— Begin —
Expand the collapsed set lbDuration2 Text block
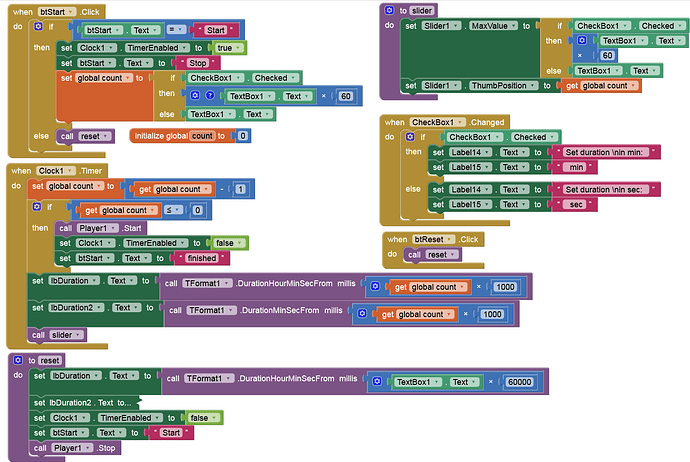The height and width of the screenshot is (462, 690). pyautogui.click(x=80, y=401)
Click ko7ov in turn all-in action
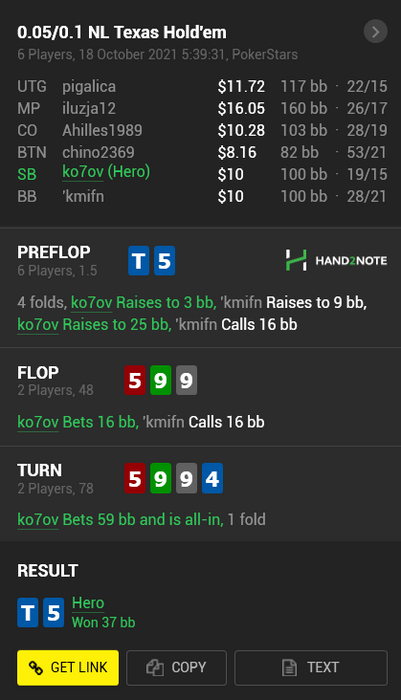 tap(38, 520)
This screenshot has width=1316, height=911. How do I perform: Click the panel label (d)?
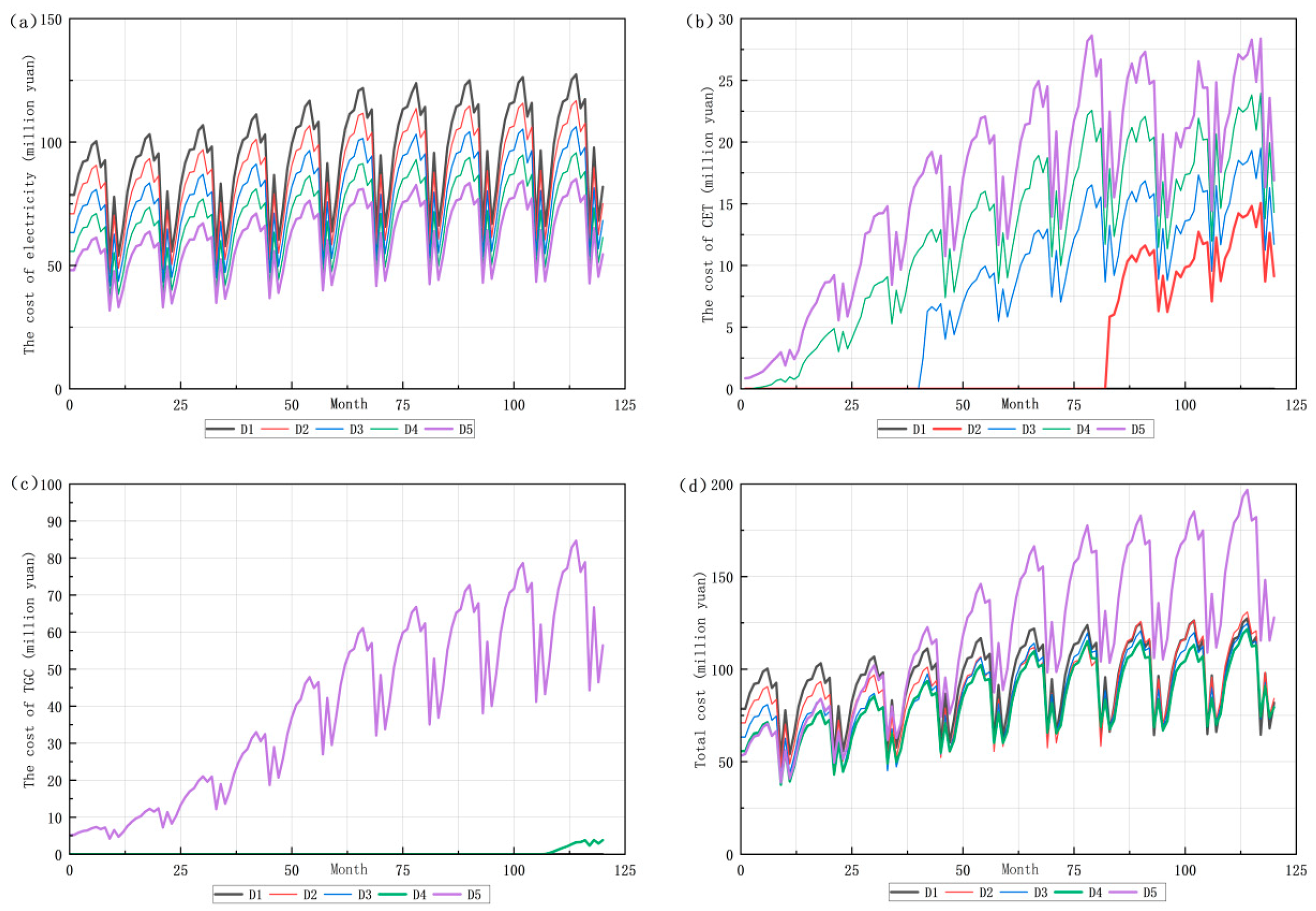point(693,485)
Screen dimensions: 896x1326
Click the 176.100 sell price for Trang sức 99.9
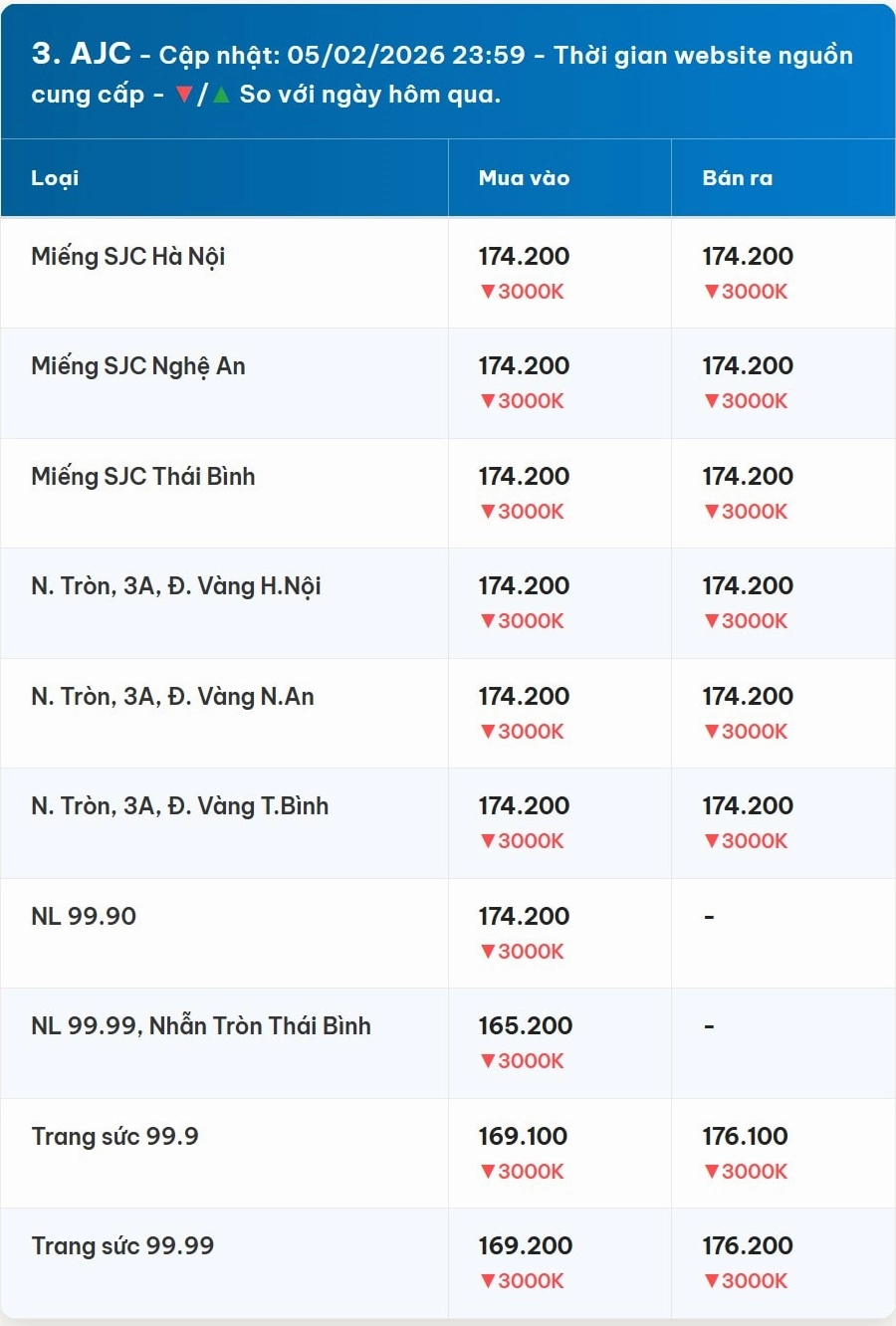pos(745,1136)
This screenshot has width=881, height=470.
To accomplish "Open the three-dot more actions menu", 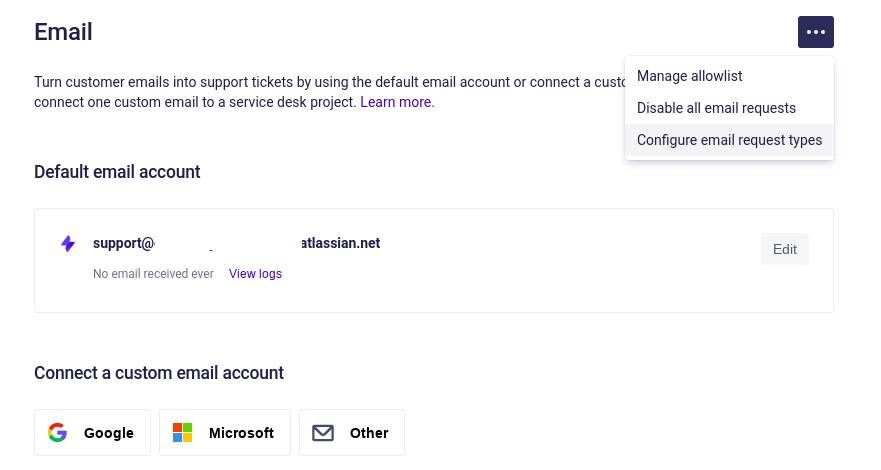I will [x=815, y=32].
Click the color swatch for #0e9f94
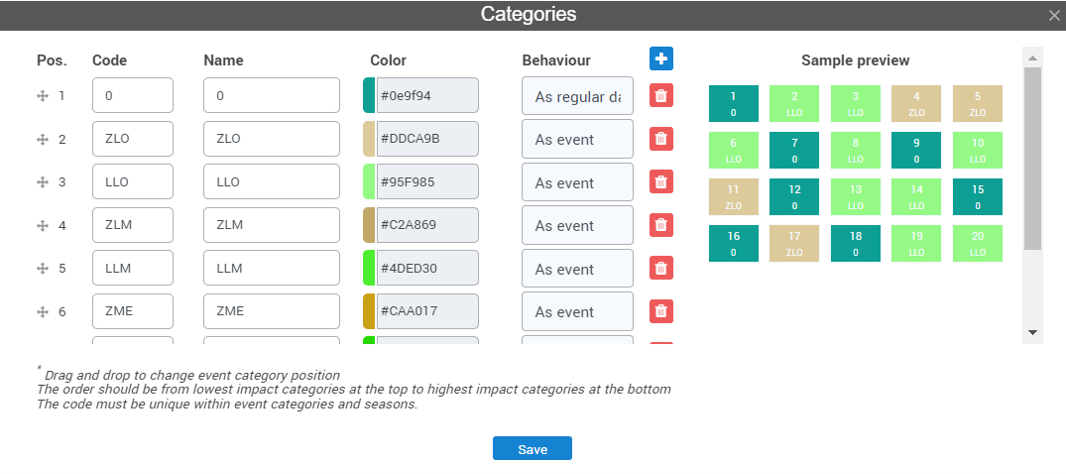 coord(369,95)
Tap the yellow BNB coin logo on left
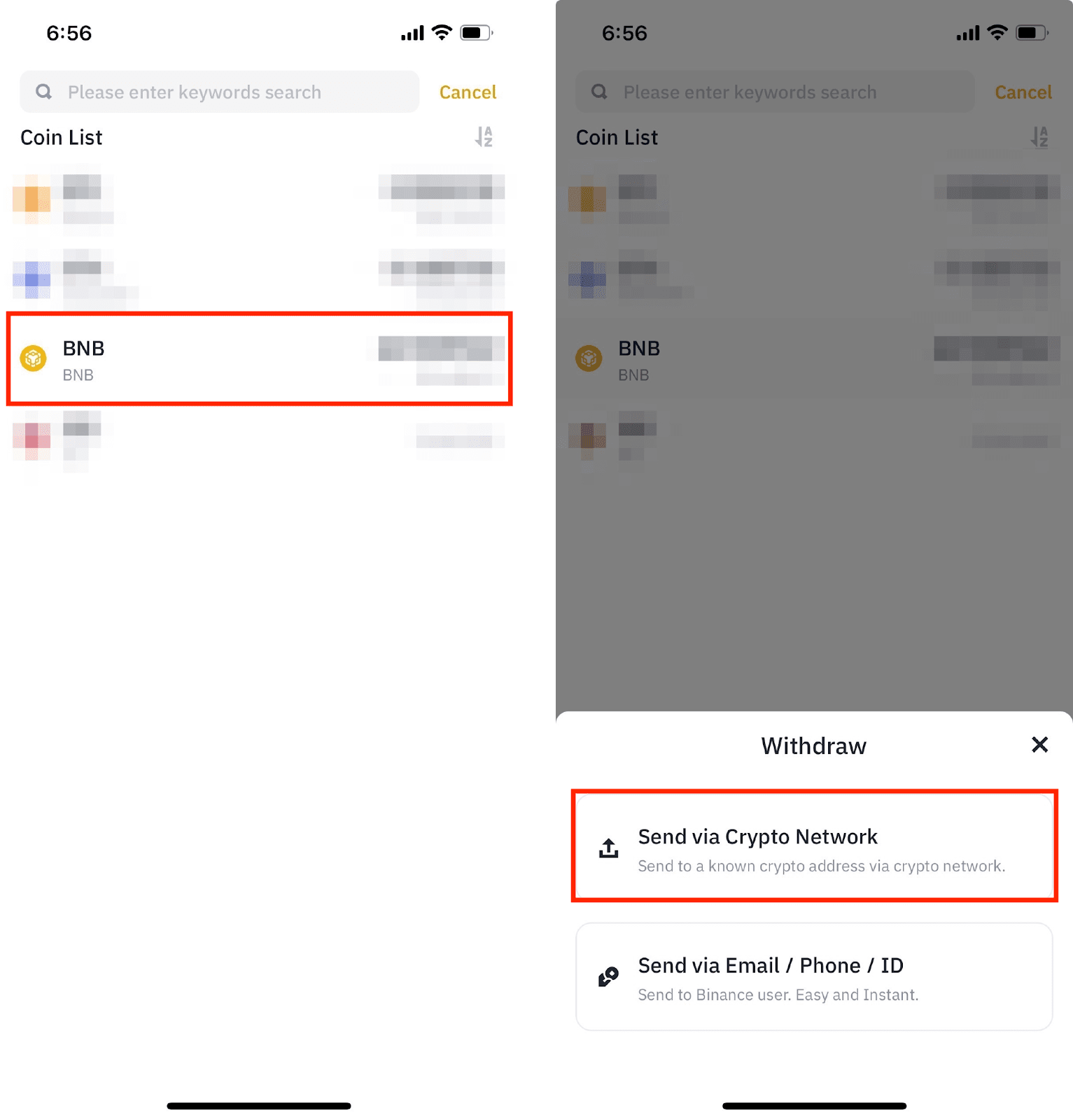1073x1120 pixels. point(33,358)
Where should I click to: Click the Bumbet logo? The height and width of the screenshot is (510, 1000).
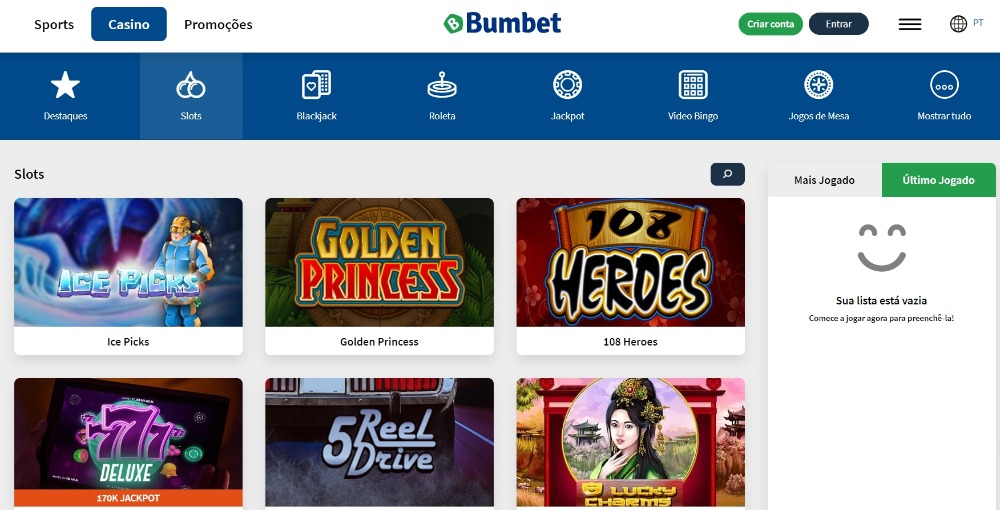(x=503, y=24)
— End —
• THE TASK
Render the material as a Markdown table with the columns "Row" and "Line", beginning at the first line of the material and stopping after the line that contains "point(693,485)". Omit blank lines, and leave the pictures out of the table.

• EXERCISE RESULT
| Row | Line |
|---|---|
| 1 | Expand the collapsed set lbDuration2 Text block |
| 2 | The height and width of the screenshot is (462, 690). pyautogui.click(x=80, y=401) |
| 3 | Click ko7ov in turn all-in action |
| 4 |  tap(38, 520) |
| 5 | This screenshot has width=1316, height=911. How do I perform: Click the panel label (d)? |
| 6 | point(693,485) |